How to calculate the error in an ensemble technique

ensemble_methods

#1

Hello,

I am trying to learn about ensemble models and below is one piece of code I have tried(from R-blogger) -

length_divisor<-4  
iterations<-1000  
predictions<-foreach(m=1:iterations,.combine=cbind) %do% {  
  training_positions <- sample(nrow(training), size=floor((nrow(training)/length_divisor)))  
  train_pos<-1:nrow(training) %in% training_positions  
  lm_fit<-lm(y~x1+x2+x3,data=training[train_pos,])  
  predict(lm_fit,newdata=testing)  
}  
predictions<-rowMeans(predictions)  
error<-sqrt((sum((testing$y-predictions)^2))/nrow(testing))  

So here a random model is generated 1000 times and values are predicted.At the end the error is calculated.
This works fine for numerical continuous data and for techniques like linear reg,but how do I implement this in classification algos like RandomForests,KNN etc.My main pain point is the error calculation after the process so can somebody please help me on that


#2

Hi @data_hacks,

I think you need to understand the concept of error calculation. Error calculation in the above code is just taking mean of your ensemble regression model and calculating Mean square error. Which is the basic parameter to judge/ evaluate your regression model.

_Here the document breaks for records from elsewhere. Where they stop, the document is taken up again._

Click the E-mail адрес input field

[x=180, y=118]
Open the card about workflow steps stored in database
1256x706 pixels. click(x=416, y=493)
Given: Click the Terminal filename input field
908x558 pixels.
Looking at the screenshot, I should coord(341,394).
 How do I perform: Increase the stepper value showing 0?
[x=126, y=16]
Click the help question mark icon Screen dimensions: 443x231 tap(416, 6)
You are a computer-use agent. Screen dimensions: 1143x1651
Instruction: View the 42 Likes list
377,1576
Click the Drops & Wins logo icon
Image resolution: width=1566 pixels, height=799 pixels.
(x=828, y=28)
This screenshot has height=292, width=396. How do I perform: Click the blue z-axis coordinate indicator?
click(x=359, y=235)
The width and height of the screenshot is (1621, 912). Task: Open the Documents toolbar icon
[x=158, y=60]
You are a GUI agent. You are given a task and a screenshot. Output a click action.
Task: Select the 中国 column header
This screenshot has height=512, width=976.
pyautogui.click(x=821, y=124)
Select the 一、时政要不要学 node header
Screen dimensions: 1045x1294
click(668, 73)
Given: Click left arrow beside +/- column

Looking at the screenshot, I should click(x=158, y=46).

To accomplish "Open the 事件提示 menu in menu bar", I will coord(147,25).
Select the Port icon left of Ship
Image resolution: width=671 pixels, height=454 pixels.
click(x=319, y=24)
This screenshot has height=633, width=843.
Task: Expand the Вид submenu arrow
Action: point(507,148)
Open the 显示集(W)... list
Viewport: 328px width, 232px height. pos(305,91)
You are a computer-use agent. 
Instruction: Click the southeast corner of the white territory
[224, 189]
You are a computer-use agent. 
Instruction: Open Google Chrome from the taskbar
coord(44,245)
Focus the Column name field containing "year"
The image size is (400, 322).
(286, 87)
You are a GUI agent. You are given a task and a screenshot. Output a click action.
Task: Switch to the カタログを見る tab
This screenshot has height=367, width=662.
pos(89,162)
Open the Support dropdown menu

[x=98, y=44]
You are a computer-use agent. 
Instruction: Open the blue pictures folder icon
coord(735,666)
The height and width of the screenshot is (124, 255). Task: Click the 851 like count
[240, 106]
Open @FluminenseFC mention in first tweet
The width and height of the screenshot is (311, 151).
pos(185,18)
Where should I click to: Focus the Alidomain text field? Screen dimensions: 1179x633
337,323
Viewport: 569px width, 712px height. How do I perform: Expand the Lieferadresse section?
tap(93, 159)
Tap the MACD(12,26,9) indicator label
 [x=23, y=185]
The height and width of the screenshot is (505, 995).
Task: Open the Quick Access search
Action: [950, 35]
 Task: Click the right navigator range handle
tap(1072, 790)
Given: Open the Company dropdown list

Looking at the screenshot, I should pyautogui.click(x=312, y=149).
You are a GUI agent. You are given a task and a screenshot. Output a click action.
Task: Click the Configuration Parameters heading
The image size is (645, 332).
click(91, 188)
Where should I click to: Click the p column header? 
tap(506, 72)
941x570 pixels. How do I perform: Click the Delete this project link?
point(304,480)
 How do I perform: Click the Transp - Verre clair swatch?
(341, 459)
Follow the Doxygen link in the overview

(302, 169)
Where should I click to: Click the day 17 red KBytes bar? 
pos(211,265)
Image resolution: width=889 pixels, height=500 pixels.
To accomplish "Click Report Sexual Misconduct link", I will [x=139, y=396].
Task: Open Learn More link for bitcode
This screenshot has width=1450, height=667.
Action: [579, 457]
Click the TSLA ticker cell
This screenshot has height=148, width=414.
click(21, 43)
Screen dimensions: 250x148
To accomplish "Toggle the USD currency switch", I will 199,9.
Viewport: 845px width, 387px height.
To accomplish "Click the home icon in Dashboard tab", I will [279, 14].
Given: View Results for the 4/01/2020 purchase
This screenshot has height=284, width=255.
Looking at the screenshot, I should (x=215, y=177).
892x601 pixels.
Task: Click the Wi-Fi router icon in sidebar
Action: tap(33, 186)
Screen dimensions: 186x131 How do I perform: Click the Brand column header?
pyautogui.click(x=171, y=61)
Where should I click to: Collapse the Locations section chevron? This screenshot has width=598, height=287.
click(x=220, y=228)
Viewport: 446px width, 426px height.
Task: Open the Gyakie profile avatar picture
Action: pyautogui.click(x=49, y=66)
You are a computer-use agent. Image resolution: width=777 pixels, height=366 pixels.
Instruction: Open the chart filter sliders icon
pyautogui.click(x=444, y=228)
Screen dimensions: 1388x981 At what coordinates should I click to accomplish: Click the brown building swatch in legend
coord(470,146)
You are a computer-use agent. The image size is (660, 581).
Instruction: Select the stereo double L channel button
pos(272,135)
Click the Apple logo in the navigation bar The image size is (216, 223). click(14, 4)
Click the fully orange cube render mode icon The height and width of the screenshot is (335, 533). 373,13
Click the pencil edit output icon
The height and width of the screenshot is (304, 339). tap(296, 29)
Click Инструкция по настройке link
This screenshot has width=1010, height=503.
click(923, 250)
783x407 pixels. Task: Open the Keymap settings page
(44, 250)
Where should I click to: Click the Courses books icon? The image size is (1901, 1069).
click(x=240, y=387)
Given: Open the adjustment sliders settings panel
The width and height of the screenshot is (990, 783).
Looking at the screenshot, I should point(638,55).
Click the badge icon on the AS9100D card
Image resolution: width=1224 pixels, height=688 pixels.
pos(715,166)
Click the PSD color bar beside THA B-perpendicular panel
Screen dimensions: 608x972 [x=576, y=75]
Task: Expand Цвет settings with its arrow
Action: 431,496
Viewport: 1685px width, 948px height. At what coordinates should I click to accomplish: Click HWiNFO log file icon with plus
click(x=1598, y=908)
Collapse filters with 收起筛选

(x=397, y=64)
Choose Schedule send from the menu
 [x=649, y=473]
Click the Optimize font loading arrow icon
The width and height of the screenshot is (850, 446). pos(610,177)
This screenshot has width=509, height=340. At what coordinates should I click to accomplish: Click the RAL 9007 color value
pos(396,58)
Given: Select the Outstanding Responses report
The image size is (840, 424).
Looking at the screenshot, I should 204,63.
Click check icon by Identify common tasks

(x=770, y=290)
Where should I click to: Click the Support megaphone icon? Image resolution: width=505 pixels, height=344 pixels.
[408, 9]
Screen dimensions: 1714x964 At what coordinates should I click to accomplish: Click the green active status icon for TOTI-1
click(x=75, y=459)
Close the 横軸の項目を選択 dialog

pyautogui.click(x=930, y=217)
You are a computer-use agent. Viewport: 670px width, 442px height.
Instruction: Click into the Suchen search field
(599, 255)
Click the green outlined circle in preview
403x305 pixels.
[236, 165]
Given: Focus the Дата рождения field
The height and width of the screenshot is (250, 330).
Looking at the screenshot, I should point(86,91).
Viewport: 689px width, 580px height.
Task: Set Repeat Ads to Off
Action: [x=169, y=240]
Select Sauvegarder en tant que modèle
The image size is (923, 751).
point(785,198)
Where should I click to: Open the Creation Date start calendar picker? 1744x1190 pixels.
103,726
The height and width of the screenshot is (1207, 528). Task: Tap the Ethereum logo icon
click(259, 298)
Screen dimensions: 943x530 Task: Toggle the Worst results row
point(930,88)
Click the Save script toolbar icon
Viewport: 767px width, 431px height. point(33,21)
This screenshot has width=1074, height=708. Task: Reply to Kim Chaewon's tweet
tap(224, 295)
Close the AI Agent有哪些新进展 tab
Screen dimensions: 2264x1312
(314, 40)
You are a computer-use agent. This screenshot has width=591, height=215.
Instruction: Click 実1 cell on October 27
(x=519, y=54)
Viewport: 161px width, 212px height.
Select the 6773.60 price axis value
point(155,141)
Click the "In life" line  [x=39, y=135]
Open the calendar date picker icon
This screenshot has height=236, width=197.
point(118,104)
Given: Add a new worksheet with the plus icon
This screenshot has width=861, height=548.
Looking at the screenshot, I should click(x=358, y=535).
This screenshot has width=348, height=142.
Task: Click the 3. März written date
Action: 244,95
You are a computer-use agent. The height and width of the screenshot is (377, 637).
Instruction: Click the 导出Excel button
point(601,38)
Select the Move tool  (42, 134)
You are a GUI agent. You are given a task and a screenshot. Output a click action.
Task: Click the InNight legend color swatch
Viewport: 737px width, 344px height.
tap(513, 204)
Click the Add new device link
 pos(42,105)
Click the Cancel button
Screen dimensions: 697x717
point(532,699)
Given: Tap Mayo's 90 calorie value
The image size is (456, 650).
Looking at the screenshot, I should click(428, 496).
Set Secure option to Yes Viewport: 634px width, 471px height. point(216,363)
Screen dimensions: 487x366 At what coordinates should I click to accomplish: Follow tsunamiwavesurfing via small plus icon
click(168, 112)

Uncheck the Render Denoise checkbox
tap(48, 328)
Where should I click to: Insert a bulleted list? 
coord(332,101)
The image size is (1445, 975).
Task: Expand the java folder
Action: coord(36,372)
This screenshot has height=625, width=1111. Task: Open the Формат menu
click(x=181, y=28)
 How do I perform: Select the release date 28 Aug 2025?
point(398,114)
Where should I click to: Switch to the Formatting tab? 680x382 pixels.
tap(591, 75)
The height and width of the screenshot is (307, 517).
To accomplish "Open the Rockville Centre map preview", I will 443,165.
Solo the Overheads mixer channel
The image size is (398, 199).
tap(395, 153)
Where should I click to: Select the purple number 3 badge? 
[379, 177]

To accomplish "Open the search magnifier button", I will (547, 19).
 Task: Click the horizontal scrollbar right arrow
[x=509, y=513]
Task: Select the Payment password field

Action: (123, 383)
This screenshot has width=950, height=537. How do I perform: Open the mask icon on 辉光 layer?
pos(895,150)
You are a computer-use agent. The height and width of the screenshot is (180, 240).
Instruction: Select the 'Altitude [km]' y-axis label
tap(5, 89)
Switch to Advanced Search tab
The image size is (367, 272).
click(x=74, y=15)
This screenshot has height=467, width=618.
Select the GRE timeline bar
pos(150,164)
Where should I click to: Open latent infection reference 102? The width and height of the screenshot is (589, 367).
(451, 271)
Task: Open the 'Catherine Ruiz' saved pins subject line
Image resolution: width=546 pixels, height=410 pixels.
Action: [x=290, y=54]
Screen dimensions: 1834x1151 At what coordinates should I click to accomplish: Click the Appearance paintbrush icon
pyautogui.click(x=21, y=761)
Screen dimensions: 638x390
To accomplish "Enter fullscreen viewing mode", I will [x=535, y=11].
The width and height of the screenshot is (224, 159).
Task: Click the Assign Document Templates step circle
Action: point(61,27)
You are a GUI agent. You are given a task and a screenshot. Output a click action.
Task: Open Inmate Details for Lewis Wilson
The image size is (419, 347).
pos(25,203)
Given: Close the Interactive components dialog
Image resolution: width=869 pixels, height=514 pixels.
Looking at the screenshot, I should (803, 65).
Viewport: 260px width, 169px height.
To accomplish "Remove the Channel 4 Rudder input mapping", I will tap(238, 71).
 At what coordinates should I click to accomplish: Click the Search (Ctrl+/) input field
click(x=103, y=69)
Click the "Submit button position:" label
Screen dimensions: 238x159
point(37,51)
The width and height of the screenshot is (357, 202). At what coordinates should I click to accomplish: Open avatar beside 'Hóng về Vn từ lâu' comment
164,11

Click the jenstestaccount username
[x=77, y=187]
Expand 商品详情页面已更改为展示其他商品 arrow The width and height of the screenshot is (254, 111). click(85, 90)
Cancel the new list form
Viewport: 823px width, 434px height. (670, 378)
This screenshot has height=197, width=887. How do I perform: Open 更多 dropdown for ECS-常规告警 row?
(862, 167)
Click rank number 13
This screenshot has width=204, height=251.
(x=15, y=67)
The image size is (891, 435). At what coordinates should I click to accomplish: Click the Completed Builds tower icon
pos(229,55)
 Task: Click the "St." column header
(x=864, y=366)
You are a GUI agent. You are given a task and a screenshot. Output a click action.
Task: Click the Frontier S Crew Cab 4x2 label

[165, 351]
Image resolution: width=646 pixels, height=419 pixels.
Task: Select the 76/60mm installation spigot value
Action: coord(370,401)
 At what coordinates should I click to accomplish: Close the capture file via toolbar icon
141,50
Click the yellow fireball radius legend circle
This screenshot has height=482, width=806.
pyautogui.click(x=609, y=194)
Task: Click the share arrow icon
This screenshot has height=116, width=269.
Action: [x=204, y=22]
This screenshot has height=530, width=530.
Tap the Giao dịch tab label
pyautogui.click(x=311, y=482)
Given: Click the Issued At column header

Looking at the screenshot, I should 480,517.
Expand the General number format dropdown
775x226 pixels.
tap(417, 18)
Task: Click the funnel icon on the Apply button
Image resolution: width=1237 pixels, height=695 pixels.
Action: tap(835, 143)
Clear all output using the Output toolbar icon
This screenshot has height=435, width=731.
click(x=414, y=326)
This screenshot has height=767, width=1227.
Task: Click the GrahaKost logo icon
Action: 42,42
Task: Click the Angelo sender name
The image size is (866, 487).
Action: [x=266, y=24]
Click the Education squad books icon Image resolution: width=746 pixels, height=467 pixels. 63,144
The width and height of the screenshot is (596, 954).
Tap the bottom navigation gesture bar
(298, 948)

For classification technique, what is the evaluations metric? It’s accuracy, sensitivity, specificity etc. So what do you have to do? If you use the same model and say you are classifying as 1/0 only. Your model will give 1000 column for each line item. Now you can check frequency of 1 or 0. Say in 1000 columns 750 are 1 and 250 are 0 then you will make that row prediction as 1. After doing this you can make a confusion matrix and get all the classification model evaluation parameters like accuracy, sensitivity, specificity etc.

Hope this helps.

Regards,
Aayush